Percutaneous ethanol injection (PEI) is a valuable treatment for several health conditions. However, its beneficial and harmful effects in patients with thyroid nodular pathology and metastatic cervical adenopathies have not been assessed in a systematic review.
Methods
A systematic review of available scientific literature on the safety, effectiveness, and cost effectiveness of PEI in thyroid nodular pathology and metastatic cervical adenopathies was performed according to Cochrane Collaboration methods and reported in accordance with the PRISMA statement. A cost-minimization analysis was carried out using a decision tree model. Assuming equal effectiveness between two minimally invasive techniques (PEI and radiofrequency ablation [RFA]), the model compared the costs of the alternatives with a horizon of six months from the perspective of the Spanish National Health System.
Results
Three randomized controlled trials (n=157) evaluating PEI and RFA in patients diagnosed with benign thyroid nodules, 96 with predominantly cystic nodules and 61 with solid nodules, were identified. No evidence was found on other techniques or thyroid nodular pathology.

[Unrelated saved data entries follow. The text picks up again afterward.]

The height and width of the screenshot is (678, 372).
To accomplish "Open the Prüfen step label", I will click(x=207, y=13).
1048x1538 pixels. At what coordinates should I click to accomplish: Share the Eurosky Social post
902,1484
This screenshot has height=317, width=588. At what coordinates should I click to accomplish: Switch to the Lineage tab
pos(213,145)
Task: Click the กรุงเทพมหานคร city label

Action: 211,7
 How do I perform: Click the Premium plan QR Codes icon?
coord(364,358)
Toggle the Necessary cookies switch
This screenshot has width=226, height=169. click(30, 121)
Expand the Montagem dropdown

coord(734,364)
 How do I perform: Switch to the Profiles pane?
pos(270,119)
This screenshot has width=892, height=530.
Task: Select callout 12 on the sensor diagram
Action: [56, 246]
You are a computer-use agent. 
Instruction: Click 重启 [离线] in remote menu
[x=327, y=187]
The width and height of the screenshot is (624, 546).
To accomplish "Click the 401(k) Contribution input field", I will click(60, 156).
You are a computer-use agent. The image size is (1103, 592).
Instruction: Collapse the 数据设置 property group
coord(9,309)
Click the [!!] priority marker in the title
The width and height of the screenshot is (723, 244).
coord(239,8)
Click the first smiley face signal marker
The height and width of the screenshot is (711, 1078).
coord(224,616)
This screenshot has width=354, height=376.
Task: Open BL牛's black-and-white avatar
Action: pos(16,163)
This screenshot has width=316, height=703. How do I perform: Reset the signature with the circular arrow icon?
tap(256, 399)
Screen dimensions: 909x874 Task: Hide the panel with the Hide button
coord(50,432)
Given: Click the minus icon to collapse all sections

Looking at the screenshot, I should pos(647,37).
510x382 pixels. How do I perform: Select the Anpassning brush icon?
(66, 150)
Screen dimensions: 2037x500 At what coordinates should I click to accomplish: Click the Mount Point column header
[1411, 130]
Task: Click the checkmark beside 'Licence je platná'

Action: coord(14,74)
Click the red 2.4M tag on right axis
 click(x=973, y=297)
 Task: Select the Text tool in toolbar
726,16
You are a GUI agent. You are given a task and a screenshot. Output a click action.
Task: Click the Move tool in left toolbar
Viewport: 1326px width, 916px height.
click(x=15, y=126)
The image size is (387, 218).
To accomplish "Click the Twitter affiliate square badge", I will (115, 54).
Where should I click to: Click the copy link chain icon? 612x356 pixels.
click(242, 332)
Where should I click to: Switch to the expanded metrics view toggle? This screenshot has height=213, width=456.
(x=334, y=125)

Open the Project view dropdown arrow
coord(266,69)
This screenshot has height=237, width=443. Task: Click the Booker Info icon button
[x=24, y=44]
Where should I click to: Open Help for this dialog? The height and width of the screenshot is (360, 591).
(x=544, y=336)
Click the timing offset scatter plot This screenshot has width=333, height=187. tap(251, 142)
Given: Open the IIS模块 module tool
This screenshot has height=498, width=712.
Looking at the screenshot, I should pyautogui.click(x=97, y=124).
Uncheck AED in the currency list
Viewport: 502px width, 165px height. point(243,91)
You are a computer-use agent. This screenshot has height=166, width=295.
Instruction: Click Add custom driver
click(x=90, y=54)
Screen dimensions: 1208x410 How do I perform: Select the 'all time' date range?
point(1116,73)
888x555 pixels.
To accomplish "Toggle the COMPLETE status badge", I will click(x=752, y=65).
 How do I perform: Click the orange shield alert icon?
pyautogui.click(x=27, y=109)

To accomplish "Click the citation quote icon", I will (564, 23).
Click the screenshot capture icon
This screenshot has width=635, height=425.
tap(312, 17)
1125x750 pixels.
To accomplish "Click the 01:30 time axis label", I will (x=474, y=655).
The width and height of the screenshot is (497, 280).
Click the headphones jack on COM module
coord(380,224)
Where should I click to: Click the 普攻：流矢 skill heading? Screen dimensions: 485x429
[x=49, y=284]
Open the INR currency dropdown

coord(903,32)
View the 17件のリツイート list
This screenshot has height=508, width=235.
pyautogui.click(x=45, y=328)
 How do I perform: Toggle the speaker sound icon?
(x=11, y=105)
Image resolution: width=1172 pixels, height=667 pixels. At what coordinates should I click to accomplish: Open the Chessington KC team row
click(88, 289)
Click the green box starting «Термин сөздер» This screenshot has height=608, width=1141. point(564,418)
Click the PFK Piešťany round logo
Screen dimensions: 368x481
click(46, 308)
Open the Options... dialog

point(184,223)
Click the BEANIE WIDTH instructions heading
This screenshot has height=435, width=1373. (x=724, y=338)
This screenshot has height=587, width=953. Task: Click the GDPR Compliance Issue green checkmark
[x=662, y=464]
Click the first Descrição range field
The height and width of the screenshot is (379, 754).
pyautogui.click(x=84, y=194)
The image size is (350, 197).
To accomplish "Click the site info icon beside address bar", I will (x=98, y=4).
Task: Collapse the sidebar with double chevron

No statistically significant differences were observed between PEI and RFA in proportion of volume reduction, symptom score, cosmetic score, therapeutic success, or major complications. No economic evaluations were identified. The cost-minimization analysis estimated the cost per patient of the PEI procedure to be EUR326, compared with EUR4,781 for RFA, with an incremental difference of −EUR4,455.
Conclusions
There are no differences between PEI and RFA in terms of safety and effectiveness, but the economic evaluation determined that the former option is cheaper.